Another thing that contributes to perceptions of tolerance is the fact that East Asian religions stress “non-dualism,” and they aren’t thought of as mutually exclusive creeds. People might do Buddhist, Shinto, Confucian, and Taoist stuff at different times on different days for different reasons. The ultimate truth is considered to be nonverbal, so intellectual disagreements are beside the point if you’re in a good mood.

If Buddhism is a practice, it doesn’t matter if you also go to church (except that church promotes suffering).

On paper, it’s true that Buddhism is more tolerant. In practice, it isn’t necessarily. Western perceptions of Eastern religions mostly come from paper. Most Buddhists don’t meditate, didn’t you hear?
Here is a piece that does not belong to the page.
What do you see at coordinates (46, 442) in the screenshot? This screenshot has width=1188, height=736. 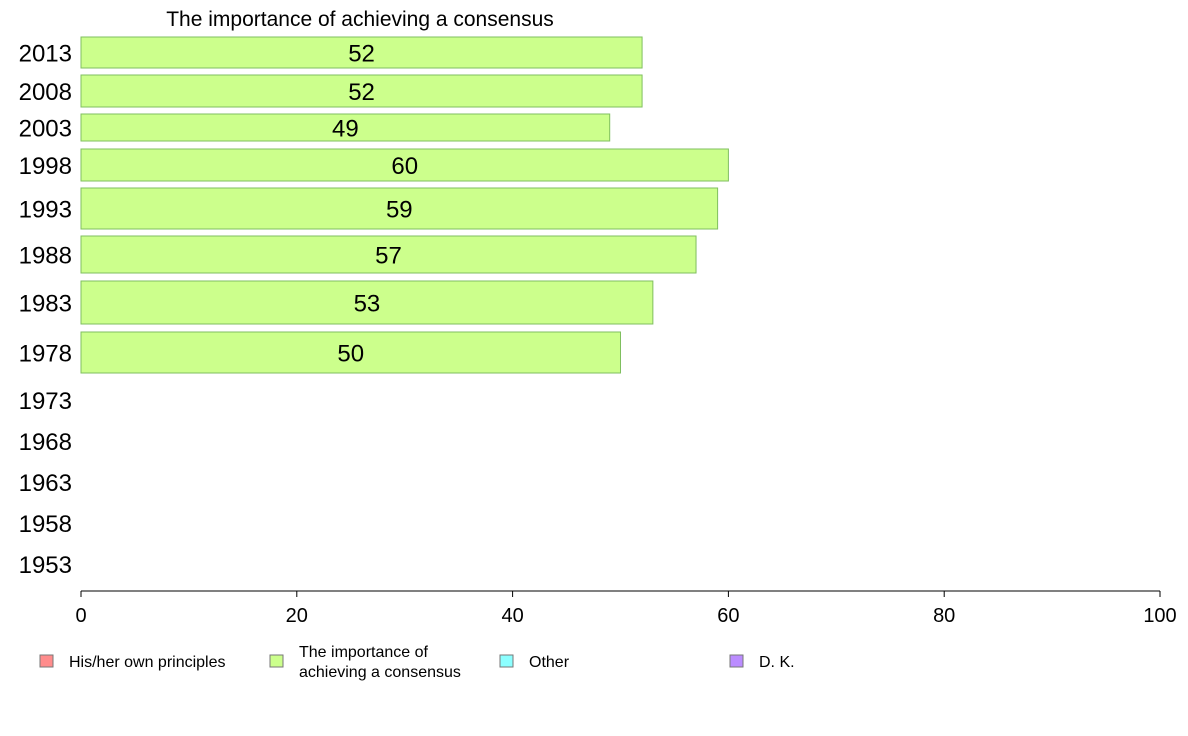 I see `y-tick-label: 1968` at bounding box center [46, 442].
I’m curious how many Western people into Buddhism know about “merit”, or the thing where Japanese monasteries pray for the emperor?

It’s been a theological point of contention whether or not it’s bad to kill icchantikas, which someone who’s sticking to their Islam surely must be.

Buddhism holds that most people aren’t enlightened, so unenlightened behavior by Buddhists is less surprising than un-Christian behavior by Christians, in a sense.

Also note that inflicting the fate of the Rohingya on America’s Muslim and Spanish-speaking communities is the goal of conservative Christians, who have the border enforcement apparatus at their disposal.